Елена Фанайлова: Алексей Георгиевич сказал про тихое исчезновение перспективы демократической.

Алексей Левинсон: Да, вот когда исчезла и она, тогда Лев Гудков, мой директор, назвал это жестко "аборт будущего". Я согласен с Максимом, что нехорошо, когда ради будущего приходится жертвовать настоящим, но сознанию нехорошо, когда отсутствует эта вот темпоральность. Это как пальца нет или ноги. Я думаю, это произошло в середине 90-х, и тут можно предъявить счет ельцинскому правлению, причем не лично Борису Николаевичу, и тем элитам, которые в этот момент незаметно для большинства взирающих их элит профутурологических, которые страну действительно намерены были куда-то привести, и идеи были очень ясные, куда идти, которые заметили, что такое промежуточное состояние, оно самое комфортное. Вот это сочетание капитализма с социализмом - не я придумал эту формулу, но она очень правильная - называется национализацией издержек при приватизации доходов. Попросту говоря, как в теневой экономике: завод государственный, сырье подвозится государственное, а продукт получается мой. И так работает, похоже, вся наша большая экономика. Не мелкие частные предприятия, а крупные. И я бы сказал, что не только наши. Я за границей тоже рассматривал этот процесс, и он очень сильно развит в не очень передовых странах. Хотя если брать то, что делали в Штатах в 2008-2009 годах, когда спасали производителей, тогда автопроизводители приходили к Бушу со словами: если вы сейчас нам не дадите денег, миллионы людей выйдут на улицу. И в этом смысле у нас не уникальная ситуация.

Елена Фанайлова: Про образы будущего в Европе я бы хотела поговорить. Кирилл, Германия сфера ваших профессиональных интересов как историка, насколько я понимаю. Конечно, мы говорим о разных уровнях будущего, разных представлениях о будущем - о личном и о символическом. Существуют образы, которые формируются каким-то коллективным усилием, это не всегда даже политическое усилие, но это усилие элит, в том числе интеллектуалов разнообразных. Можем мы на немецком опыте посмотреть, как в ХХ веке это выглядело?

Кирилл Левинсон: Я бы начал раньше даже, чем ХХ век. Если обобщенно говорить, на протяжении средневековья и раннего нового времени мы можем видеть эсхатологическую перспективу в качестве главного, что как-то виделось в будущем людям: скоро или не скоро, но наступит конец света, и это некоторая данность, к которой каждый индивид или каждый правитель, отвечающий за своих подданных, должны готовиться.

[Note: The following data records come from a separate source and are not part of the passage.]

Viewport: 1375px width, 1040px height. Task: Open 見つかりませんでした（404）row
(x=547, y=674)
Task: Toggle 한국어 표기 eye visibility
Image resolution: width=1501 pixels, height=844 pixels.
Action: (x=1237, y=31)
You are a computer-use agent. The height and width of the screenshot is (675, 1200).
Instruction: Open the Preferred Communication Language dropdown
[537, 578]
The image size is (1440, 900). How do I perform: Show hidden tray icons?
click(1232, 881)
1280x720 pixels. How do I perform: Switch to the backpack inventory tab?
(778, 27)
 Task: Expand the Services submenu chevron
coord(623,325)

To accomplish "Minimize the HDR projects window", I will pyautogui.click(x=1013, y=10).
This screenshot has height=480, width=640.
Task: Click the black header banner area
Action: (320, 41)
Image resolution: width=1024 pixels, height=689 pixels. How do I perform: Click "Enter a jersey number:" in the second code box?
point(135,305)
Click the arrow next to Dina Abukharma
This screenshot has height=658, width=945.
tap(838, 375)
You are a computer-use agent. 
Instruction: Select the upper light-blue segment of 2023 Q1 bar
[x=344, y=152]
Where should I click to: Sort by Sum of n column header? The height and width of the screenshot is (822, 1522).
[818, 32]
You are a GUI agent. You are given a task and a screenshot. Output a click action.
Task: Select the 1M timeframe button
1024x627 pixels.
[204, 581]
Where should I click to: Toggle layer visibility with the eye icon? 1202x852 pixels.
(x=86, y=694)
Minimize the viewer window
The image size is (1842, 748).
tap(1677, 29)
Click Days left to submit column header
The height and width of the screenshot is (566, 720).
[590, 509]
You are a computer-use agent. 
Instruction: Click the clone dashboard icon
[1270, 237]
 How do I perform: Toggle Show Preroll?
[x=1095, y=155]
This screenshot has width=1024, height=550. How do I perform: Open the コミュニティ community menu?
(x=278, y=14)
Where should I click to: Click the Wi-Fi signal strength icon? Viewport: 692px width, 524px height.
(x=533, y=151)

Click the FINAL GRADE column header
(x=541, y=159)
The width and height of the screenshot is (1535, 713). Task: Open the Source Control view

Каждый индивид готовится ответить за себя на Страшном суде, каждый правитель готовится к том, чтобы у него подданных на Страшном суде было хорошо. И в этом случае то, что религиозные элиты в католических, лютеранских, православных странах делали, в общем, похоже. Когда постепенно происходит размывание этого общего для всех эсхатологического будущего, сказать сложно, но я думаю, что некоторая эсхатологическая перспектива в лютеранстве сохраняется, и некоторая необходимость подготовки к ней. Другое дело, что постепенно, после просвещения происходит процесс секуляризации, много чего, и в частности, секуляризации воспитания и образования. Бисмарк вырывает школу из-под опеки церкви, и школа начинает воспитывать детей не только как добрых христиан, но и как хороших подданных, хороших отцов и матерей, хороших ремесленников, профессионалов и так далее. Соответственно, эсхатологическая перспектива перестает быть единственной. То есть возникает некоторое политическое будущее, особенно после объединения Германии, когда возникает некоторая цель - наверстать и догнать то, что другие развитые державы успели, а мы еще нет. Все мы в школе проходили, что Германия опоздала к разделу мира и желала добрать себе какое-то место под солнцем. Примерно тогда же, на самом деле, возникает и альтернативный проект будущего, предлагаемый коммунистами - это тоже конец XIX - начало ХХ столетия, он в то время еще очень маргинальный, но приобретает все большую и большую популярность. Потом, когда эти экспансионистские планы Германской империи рушатся с поражением в Первой мировой войне, и происходит революция, на первый план выходят социал-демократы и отчасти другие левые силы, которые предлагают альтернативный проект будущего, он далеко не всеми принят, одобрен, но он существует. И наличие Советского Союза неподалеку, который еще более радикальный коммунистический проект, уже реализованный...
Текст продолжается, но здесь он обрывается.